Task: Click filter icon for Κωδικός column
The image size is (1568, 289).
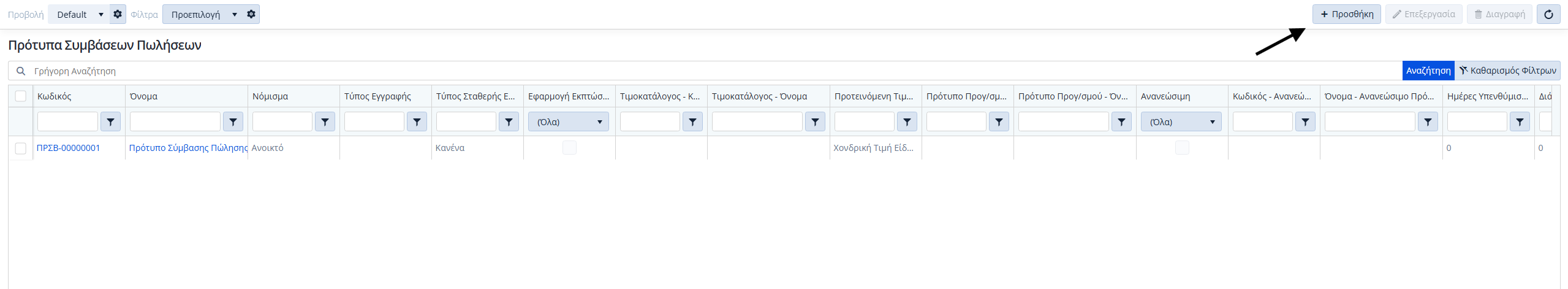Action: coord(110,122)
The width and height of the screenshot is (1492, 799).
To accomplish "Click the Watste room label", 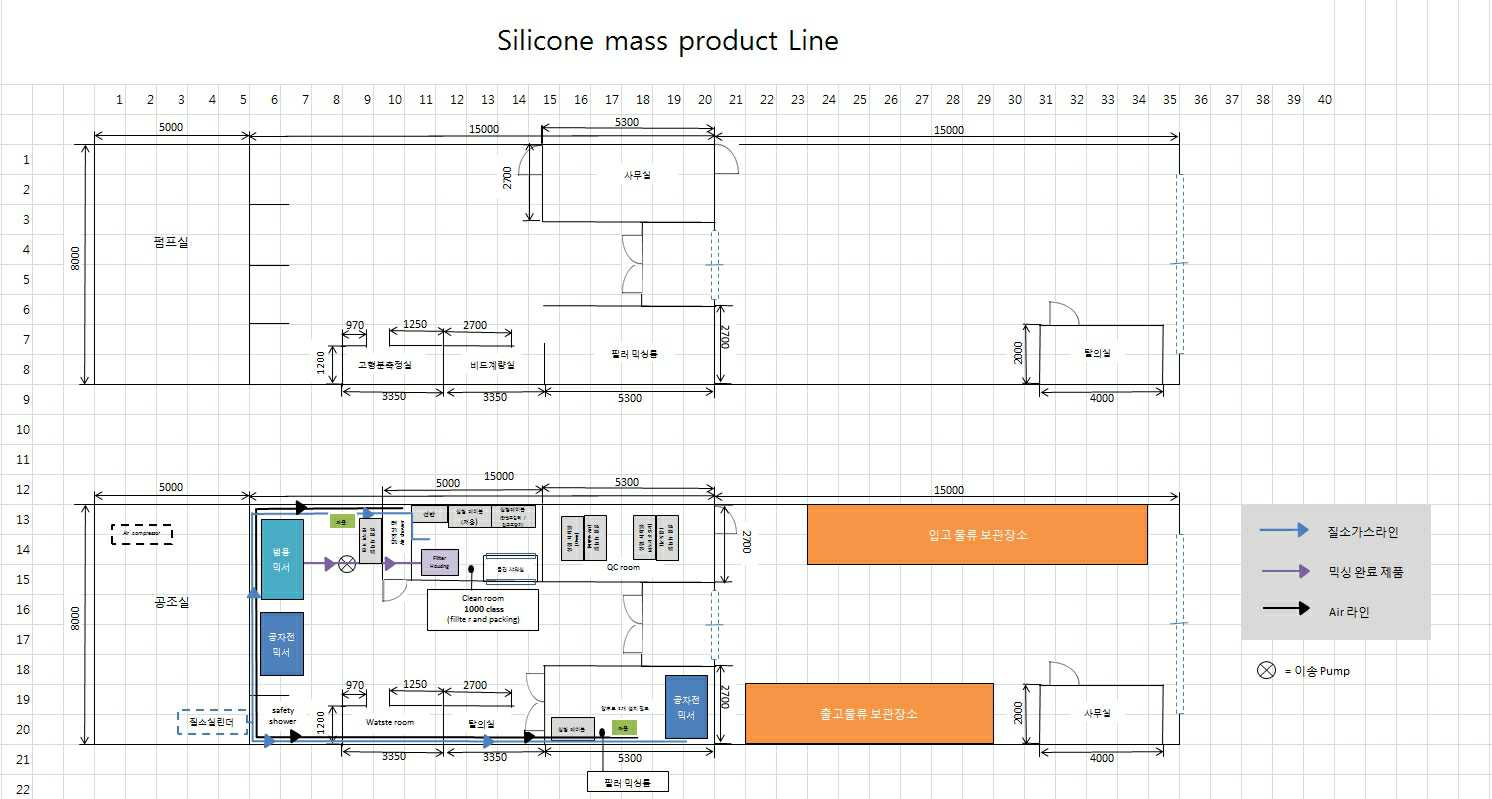I will (389, 721).
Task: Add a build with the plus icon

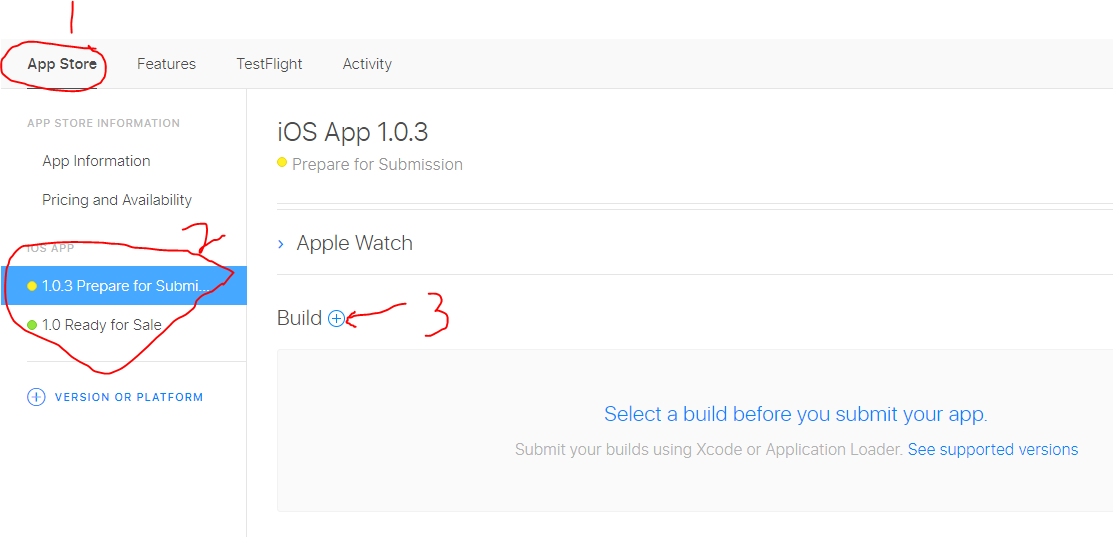Action: click(337, 318)
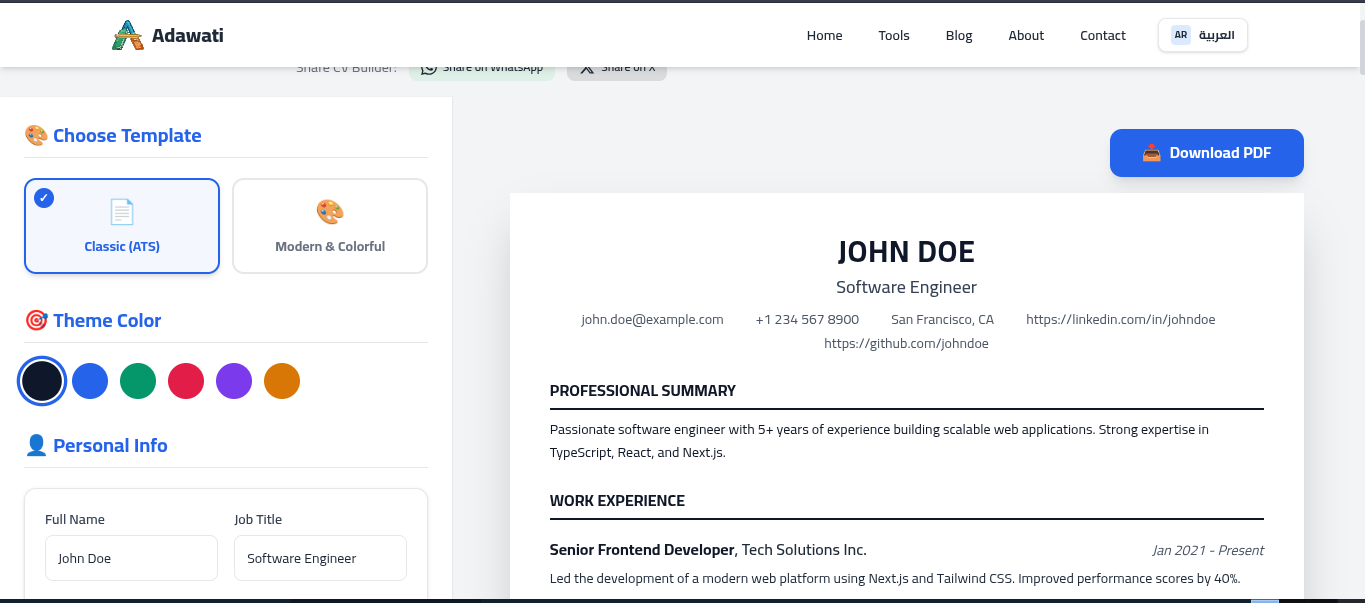Click the AR language badge icon
Viewport: 1365px width, 603px height.
pos(1181,35)
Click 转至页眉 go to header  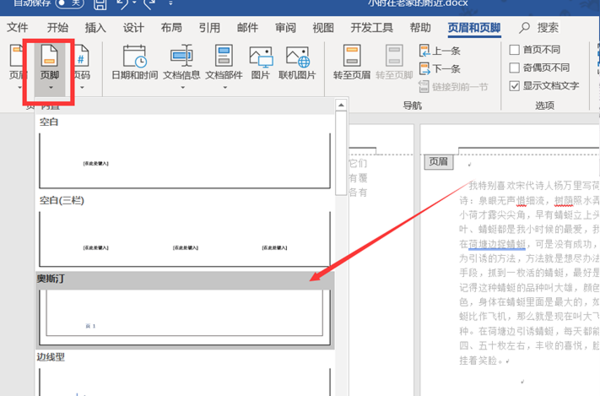coord(352,62)
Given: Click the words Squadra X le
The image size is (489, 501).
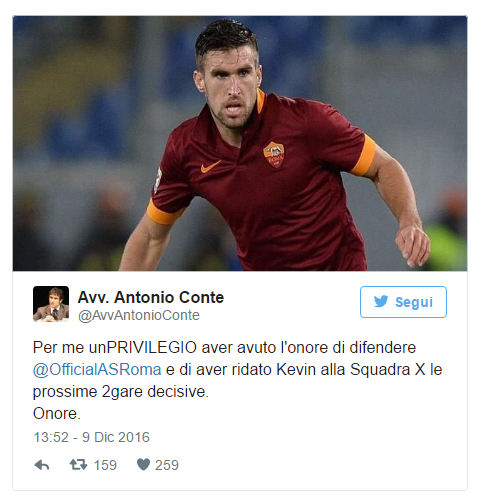Looking at the screenshot, I should point(396,369).
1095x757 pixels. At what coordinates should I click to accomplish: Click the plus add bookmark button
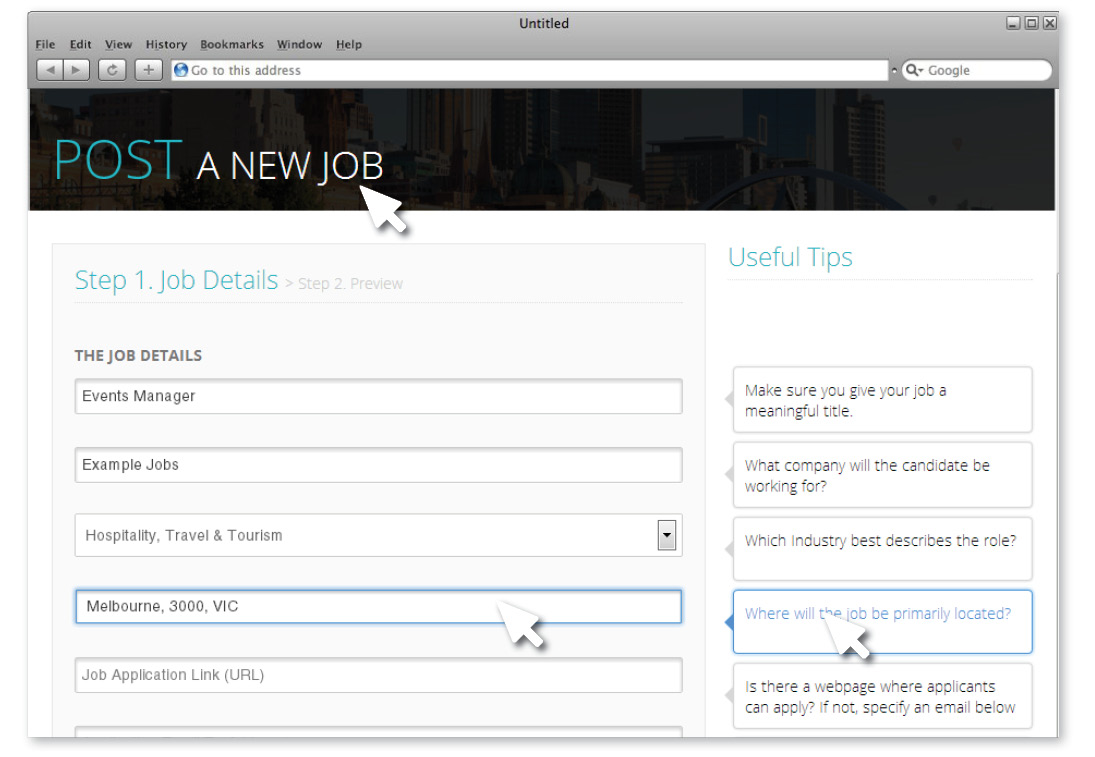coord(148,70)
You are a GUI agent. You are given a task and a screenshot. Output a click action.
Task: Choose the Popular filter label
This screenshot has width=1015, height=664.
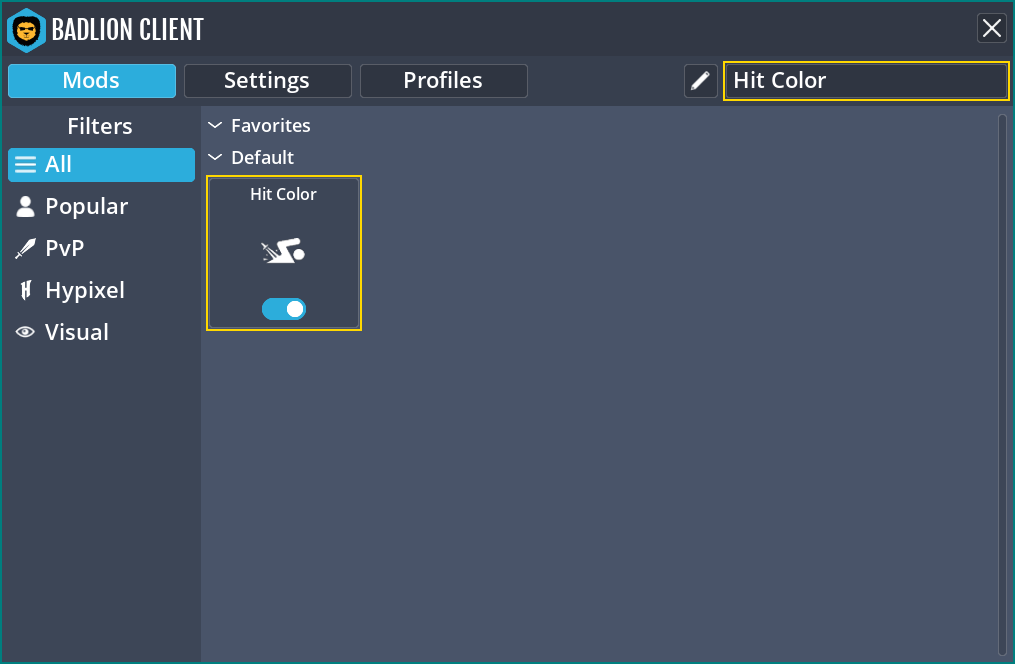(x=87, y=206)
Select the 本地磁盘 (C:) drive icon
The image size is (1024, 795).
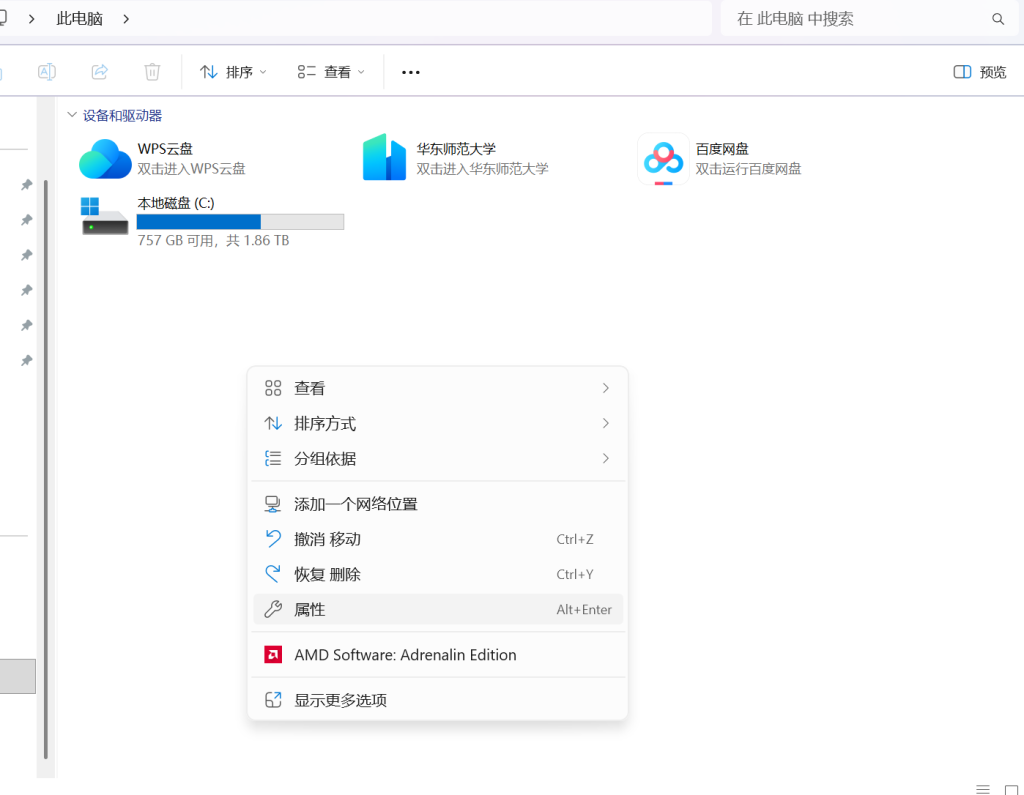(105, 216)
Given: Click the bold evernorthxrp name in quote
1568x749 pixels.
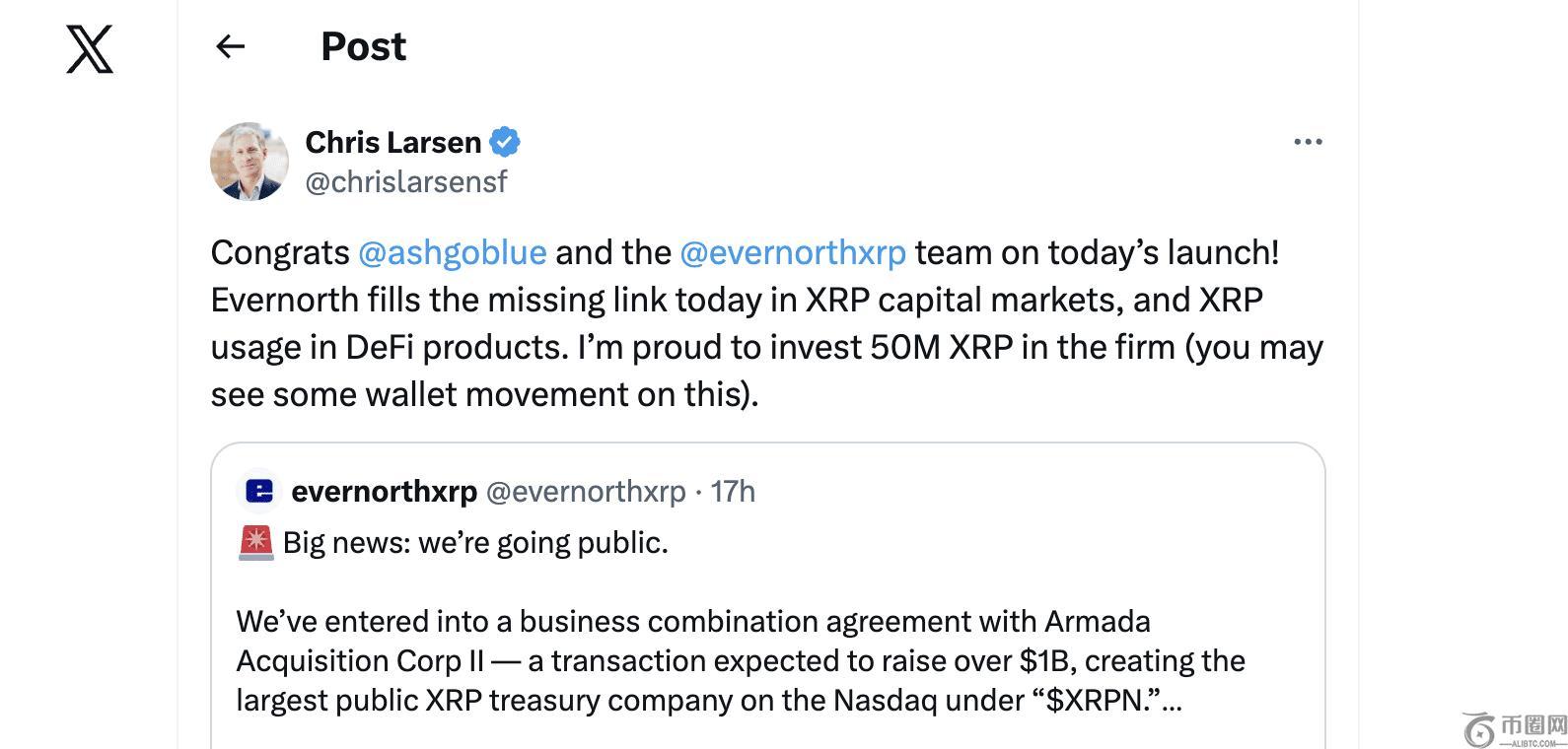Looking at the screenshot, I should (384, 491).
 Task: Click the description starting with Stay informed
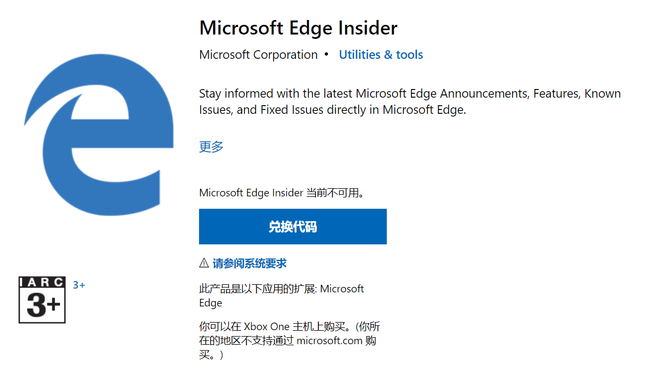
+===+
In the data above, find the line containing "This screenshot has width=1015, height=664."; from there, please write out each line through the end, exactly, with the pictures omitted.

Finished exercise
This screenshot has width=1015, height=664.
(x=87, y=206)
Select the 本地磁盘 (C:) drive icon
The image size is (1024, 795).
(105, 216)
Given: Click the bold evernorthxrp name in quote
1568x749 pixels.
Looking at the screenshot, I should (384, 491).
 Task: Click the description starting with Stay informed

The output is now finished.